La propiedad es una forma del trabajo, «trabajo cristalizado». Cuando el trabajo se cristaliza con fines de cultura política   —77→   y material, es condenable. Revela desigualdad, y por consiguiente injusticia humana. La propiedad, para justificarse, debe ser empleada en obras piadosas y caritativas.

El silencio de los evangelistas, sobre el trabajo y sus poco explícitas declaraciones sobre la propiedad, no obstan, me parece, a una clara comprensión de la verdadera doctrina cristiana. En esta doctrina la igualdad es el ideal supremo para el reino de Dios, en el reino del hombre existen desigualdades de trabajo y de propiedad que deben tolerarse por espíritu de caridad y por la firme esperanza de que esta caridad será premiada en el reino de Dios. Por esto abundan tantas sentencias y parábolas en la prédica de Jesús encareciendo el mayor valor ético de los pobres y los humildes respecto de los ricos y los poderosos de la tierra.

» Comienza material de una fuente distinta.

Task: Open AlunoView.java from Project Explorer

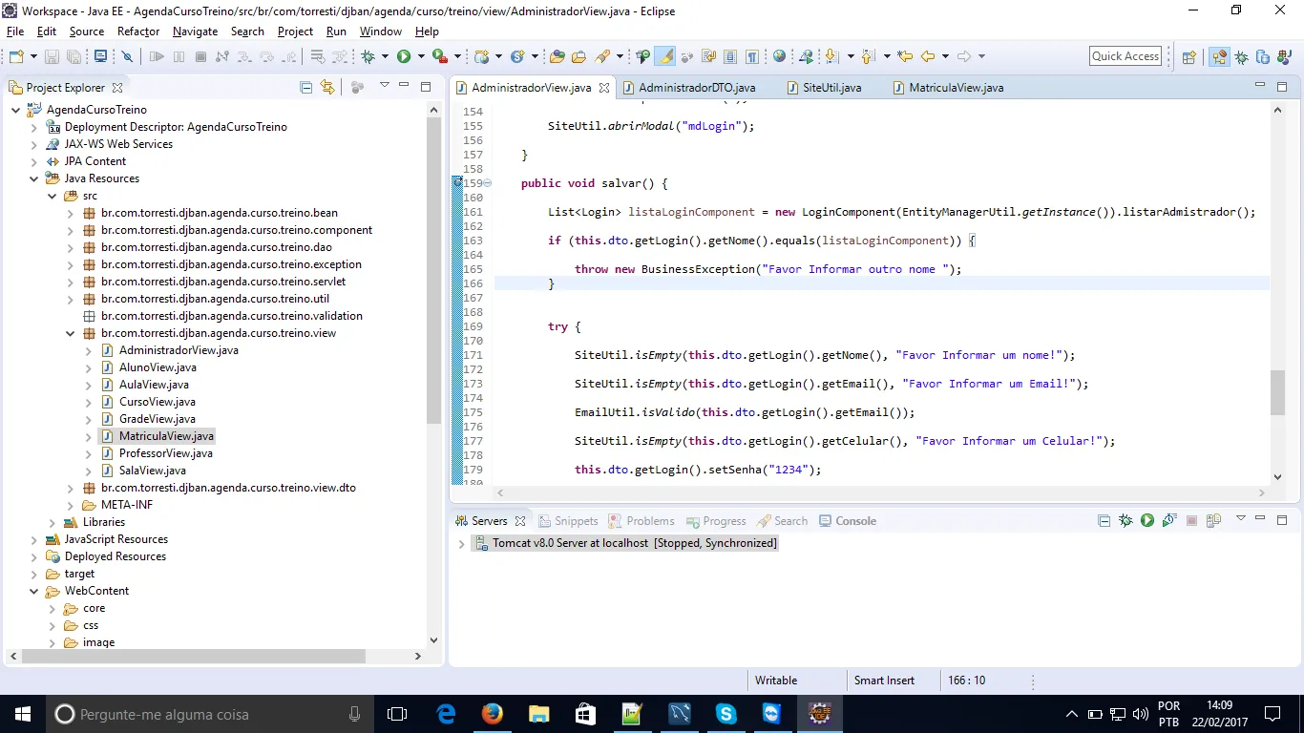Action: pos(158,367)
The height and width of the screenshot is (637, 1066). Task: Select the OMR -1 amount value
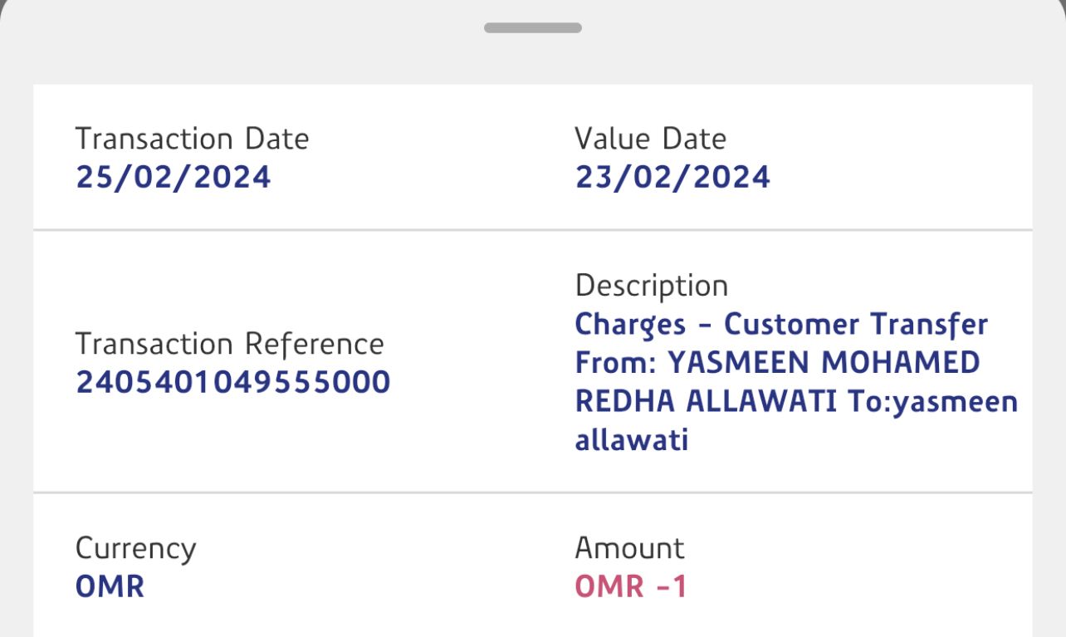631,586
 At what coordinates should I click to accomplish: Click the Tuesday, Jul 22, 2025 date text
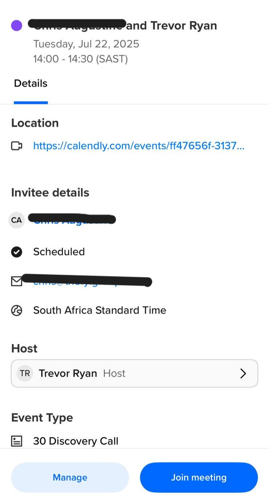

Es ahí donde esta la verdadera transmutación de valores éticos operada por el cristianismo. Para los paganos, y en cierto modo también para los hebreos, los ricos y los poderosos -los sacerdotes, los reyes y los guerreros- eran éticamente superiores a los trabajadores y esclavos. La gran revolución que engendra el cristianismo en el mundo antiguo no es más que la valorización de las cualidades de los débiles y los vencidos, que antes se consideraran negativas. Para los romanos, la expresión «bajeza de alma»; significaba la existencia de sentimientos humanitarios en los ciudadanos, y, especialmente, en los aristócratas del imperio; para los cristianos, la falta de sentimientos humanitarios es la verdadera «bajeza de alma».

De la virtud suprema, vale decir, de la Caridad, se desprenden, para el cristianismo puro, una serie de virtudes secundarias y concomitantes: Castidad, Resignación, Pureza de alma, Fe, Esperanza, etc. Y todas ellas giran alrededor del principio de la igualdad humana y de la plena seguridad de una compensación justiciera para después de la muerte.